**Given exercise**
Can you rewrite the lines of the listing below as a JSON list of strings, one string per line with blank lines omitted, starting at the listing's first line and ending at the line that contains "Share this listing"?

Text and element pointing records
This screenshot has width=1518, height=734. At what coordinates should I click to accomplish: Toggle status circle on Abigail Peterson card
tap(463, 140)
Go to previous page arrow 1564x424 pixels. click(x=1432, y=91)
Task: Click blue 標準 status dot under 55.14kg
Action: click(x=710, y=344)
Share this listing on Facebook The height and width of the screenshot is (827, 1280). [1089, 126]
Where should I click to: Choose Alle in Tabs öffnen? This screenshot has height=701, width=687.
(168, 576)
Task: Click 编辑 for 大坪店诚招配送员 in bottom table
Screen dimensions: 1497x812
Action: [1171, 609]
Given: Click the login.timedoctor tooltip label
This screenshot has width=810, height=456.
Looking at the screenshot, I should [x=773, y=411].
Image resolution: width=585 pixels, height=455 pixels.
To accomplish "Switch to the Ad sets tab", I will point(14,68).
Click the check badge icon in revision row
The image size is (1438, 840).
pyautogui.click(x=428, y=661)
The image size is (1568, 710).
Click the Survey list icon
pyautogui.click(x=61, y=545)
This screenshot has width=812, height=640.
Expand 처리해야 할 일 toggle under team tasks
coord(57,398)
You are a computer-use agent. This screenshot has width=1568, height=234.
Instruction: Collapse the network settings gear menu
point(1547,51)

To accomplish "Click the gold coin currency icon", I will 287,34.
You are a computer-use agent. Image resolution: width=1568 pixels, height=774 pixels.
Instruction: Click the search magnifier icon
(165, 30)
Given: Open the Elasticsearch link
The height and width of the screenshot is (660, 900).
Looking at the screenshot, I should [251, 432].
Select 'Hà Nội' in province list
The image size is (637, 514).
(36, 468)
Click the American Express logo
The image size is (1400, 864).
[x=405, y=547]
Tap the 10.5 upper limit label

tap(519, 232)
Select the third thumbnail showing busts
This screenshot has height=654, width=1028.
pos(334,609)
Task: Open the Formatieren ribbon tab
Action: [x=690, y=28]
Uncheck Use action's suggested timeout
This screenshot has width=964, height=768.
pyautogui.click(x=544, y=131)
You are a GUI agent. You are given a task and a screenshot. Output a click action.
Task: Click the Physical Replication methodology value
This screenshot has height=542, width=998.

**Written response**
[
  "This screenshot has width=1518, height=734. At what coordinates should I click to accomplish: Toggle status circle on Abigail Peterson card",
  "tap(463, 140)",
  "Go to previous page arrow 1564x424 pixels. click(x=1432, y=91)",
  "Task: Click blue 標準 status dot under 55.14kg",
  "Action: click(x=710, y=344)",
  "Share this listing on Facebook The height and width of the screenshot is (827, 1280). [1089, 126]"
]